So I have had some thoughts. (You're not surprised are you?)
Why this thought? I am in the midst of planning and implementing "The Master Plan" (and have been for the last several months). While I can't talk about "The Master Plan" just yet, I can talk a bit about the process and journey. What it has required is a lot of research into business models, promotion, communication, productivity - as well as ways to maintain passion, creativity, etc. And recently I have been thinking about the "concrete" vs. the "abstract" in terms of marketing and targeting - who is my audience? Who do I wish to attract?
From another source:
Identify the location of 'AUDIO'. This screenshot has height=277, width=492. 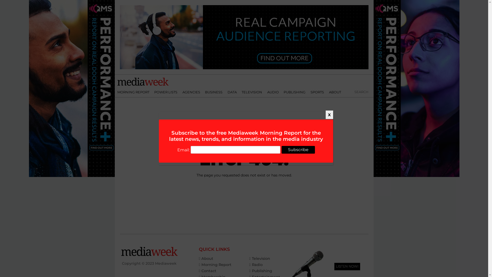
(264, 91).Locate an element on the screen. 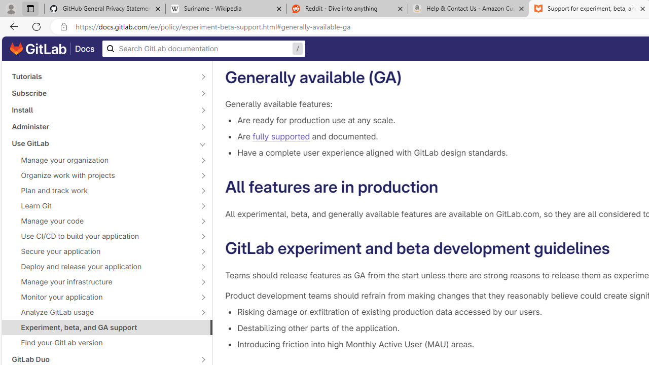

But first back to those model airplanes. One of my older brothers built a lot of model planes in his younger days. Definitely not the most artistically gifted of the offspring, he still tried his best at building the planes from the most difficult kits. They might not have been the most highly-crafted examples of model planes ever, but he kept at it, and it taught him about attention to detail, patience, craftsmanship, not to mention aerodynamics on a miniature scale. And he didn't default back to the simpler kits just to get a quick end result that looked good. He wanted the nitty gritty DIY, he wanted to learn, and that involved the struggle for getting it done the hard way.
Now back to dance. The marketing/business parts of my brain is fascinated by what people chose to take - what sponsors pick out of my two dozen+ offerings to have at events, what sells out lightning fast in one area, and slow in another. Some of them cover very specific, concrete subjects: aka, Gothic or Steampunk bellydance, floorwork, twists and turns, stage presence - others sound more abstract in title ("Essence of the Dance", "Museum Quality" etc), but have concrete results. And while there is definitely overlap between who signs up for which workshops (especially since there are plenty of folks who sign up for whatever I'm offering regardless), I was pondering if there's a difference between those who are attracted to the neat concretely named workshops and those attracted to take the abstract-sounding ones.
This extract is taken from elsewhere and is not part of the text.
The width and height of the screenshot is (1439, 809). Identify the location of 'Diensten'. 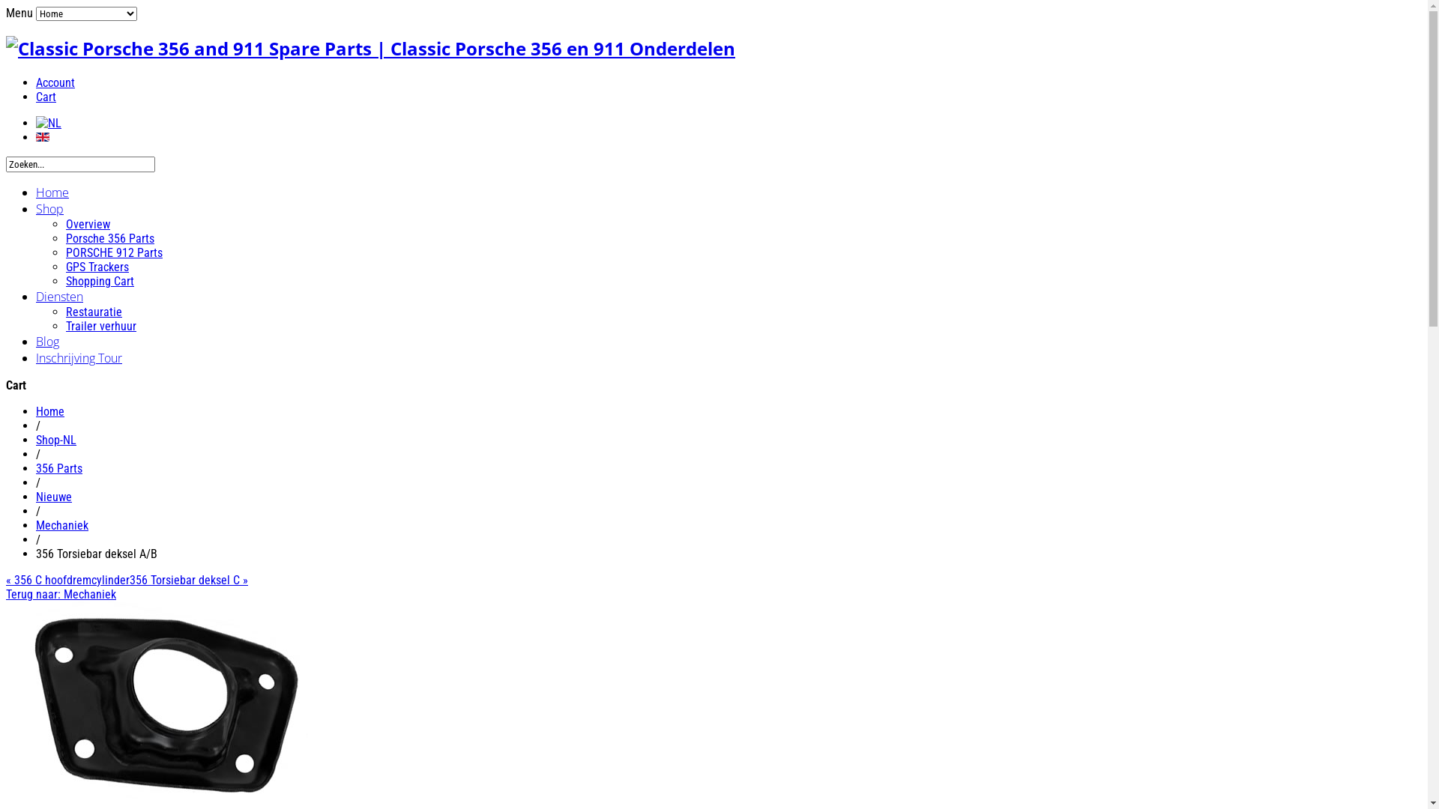
(36, 297).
And I think there is, to some extent. I think some dancers want to learn their dance like those snap-together model airplanes. To learn some ready-made combos and choreography, go out there and perform them, and add it to their resume'. Other dancers want to take the nitty-gritty approach. They want to make the dance their own, figure out what makes it (and them) tick, how do the parts become the whole? How to customize it with their own style? Balsa-wood bits and all.
Now, there's a fair bit of generalization involved there, yes I know. Concrete-sounding topics are often key opportunities to learn more about a specific subject, and the forever learning dancer will always take those if it piques their interest - they're up to expand their knowledge, try something new. But I do wonder about a certain amount of fear factor involved with abstract topics.
So I'll ask you - what do you like to take? What piques your interest? What draws you to take a workshop or not? Why?